Task to complete:
Turn the entries below into a numbered list, leaving out any blank lines.

Stored entries:
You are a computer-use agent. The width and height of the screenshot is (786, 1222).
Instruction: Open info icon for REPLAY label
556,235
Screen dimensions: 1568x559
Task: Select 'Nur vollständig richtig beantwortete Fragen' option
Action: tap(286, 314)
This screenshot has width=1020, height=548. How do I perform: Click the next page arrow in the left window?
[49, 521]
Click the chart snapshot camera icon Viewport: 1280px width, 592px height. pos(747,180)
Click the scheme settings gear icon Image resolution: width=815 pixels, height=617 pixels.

Answer to the exercise:
1. You are a computer-use agent. The width and height of the screenshot is (786, 1222).
2. Instruction: Open info icon for REPLAY label
3. 556,235
4. Screen dimensions: 1568x559
5. Task: Select 'Nur vollständig richtig beantwortete Fragen' option
6. Action: tap(286, 314)
7. This screenshot has width=1020, height=548. How do I perform: Click the next page arrow in the left window?
8. [49, 521]
9. Click the chart snapshot camera icon Viewport: 1280px width, 592px height. pos(747,180)
10. Click the scheme settings gear icon Image resolution: width=815 pixels, height=617 pixels.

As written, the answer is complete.